Sections offered SPRING 2021:
#12635 |
EILEEN JULIEN |
TR 11:30am-12:45pm |
BH 008 |
CLASS NOTES: COLL (CASE) A&H Breadth of Inquiry credit
Above class meets In Person. For more information visit https://fall2020.iu.edu/learning-modes/
As early as the 1800s, free New Orleanians of color journeyed to France, a country that seemed to offer them greater freedom. Thereafter, countless African Americans, including writers, musicians, visual artists, and performers, have made Paris (or France)—however temporarily—their home.
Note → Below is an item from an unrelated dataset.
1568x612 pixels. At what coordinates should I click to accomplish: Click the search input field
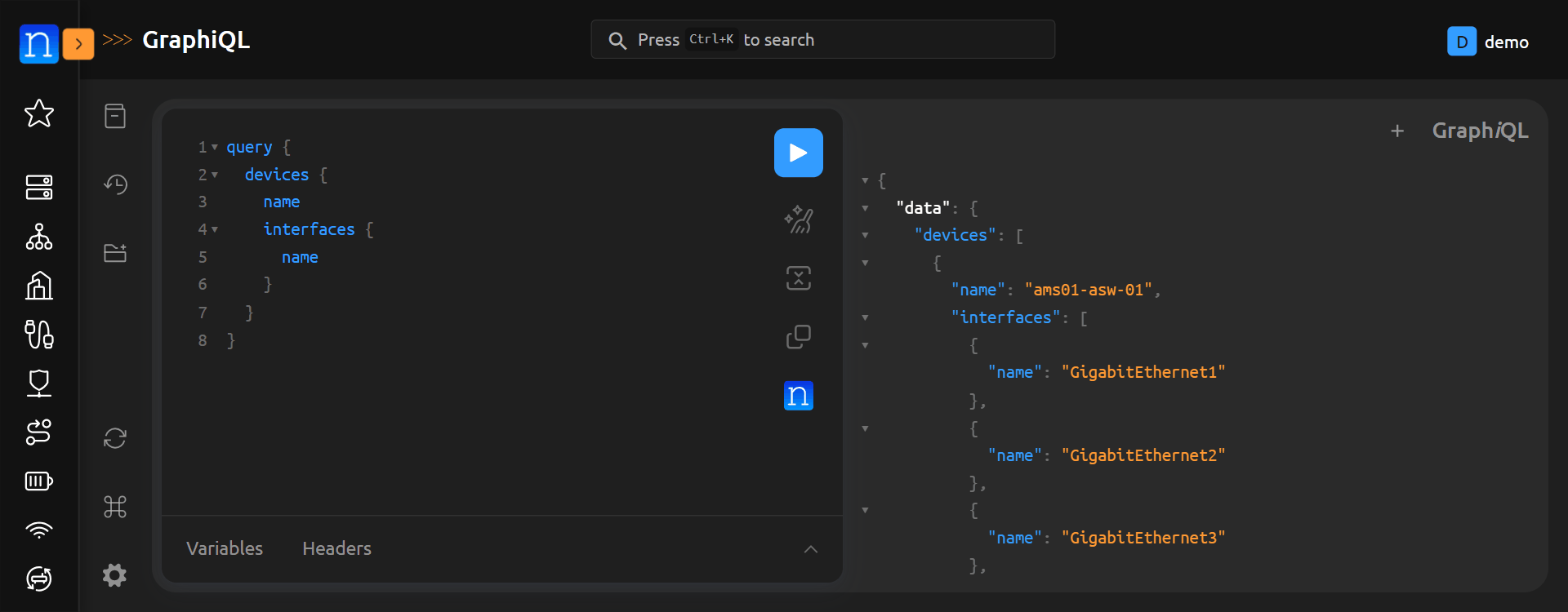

By examining the lives and work of prominent 20th century figures such as our own David Baker, Josephine Baker, James Baldwin, Lois Mailou Jones, Claude McKay, Richard Wright, and their African, Caribbean, and French intellectual counterparts (Aimé Césaire, Jean Genêt, Paulette Nardal, Jean Paul Sartre, Léopold Senghor), we will consider the broad intellectual issues arising from this displacement:
- the historical and cultural ties of New Orleans to the Caribbean and France
- diaspora, exile, expatriation and cosmopolitanism
- “African primitivism” and the jazz age
- the Harlem Renaissance and the négritude movement
- transnationalism
- race and the performance of identity.
We will conclude with an examination of Paris as a diasporic crossroads today.